# DESCRIPTION OF THE TASK:
Please retype, unchanged, each line from the top of the material below through the line where "Insert a chart" appears.

# MATERIAL FOR THIS TASK:
*****

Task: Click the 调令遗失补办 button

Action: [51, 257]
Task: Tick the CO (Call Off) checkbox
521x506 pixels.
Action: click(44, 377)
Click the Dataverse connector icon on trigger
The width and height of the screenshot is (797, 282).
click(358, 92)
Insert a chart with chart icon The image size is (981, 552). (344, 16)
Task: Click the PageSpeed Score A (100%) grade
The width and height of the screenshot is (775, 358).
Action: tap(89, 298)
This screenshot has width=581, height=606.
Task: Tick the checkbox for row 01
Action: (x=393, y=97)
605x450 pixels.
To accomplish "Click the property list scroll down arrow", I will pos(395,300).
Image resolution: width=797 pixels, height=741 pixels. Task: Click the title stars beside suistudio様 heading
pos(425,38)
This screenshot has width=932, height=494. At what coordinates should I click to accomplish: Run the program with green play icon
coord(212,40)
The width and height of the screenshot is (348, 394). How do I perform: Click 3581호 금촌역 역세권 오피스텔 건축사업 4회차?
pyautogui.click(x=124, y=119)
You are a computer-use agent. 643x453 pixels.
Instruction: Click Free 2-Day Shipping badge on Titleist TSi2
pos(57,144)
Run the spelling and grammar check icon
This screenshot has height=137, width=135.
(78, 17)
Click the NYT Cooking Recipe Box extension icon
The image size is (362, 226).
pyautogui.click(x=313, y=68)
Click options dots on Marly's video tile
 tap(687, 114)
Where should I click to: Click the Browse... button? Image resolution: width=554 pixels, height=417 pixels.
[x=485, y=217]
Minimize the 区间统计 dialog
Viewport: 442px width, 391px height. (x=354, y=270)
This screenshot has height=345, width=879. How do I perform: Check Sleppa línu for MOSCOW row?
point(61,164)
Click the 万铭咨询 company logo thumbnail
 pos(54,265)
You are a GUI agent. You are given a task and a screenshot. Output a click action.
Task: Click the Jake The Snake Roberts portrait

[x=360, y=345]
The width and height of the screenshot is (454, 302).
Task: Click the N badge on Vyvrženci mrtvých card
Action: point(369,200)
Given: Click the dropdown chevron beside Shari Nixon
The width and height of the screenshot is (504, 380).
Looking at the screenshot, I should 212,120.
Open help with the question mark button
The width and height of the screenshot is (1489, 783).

*****

# REPLY:
Task: Click the 调令遗失补办 button

Action: [51, 257]
Task: Tick the CO (Call Off) checkbox
521x506 pixels.
Action: click(44, 377)
Click the Dataverse connector icon on trigger
The width and height of the screenshot is (797, 282).
click(358, 92)
Insert a chart with chart icon The image size is (981, 552). (344, 16)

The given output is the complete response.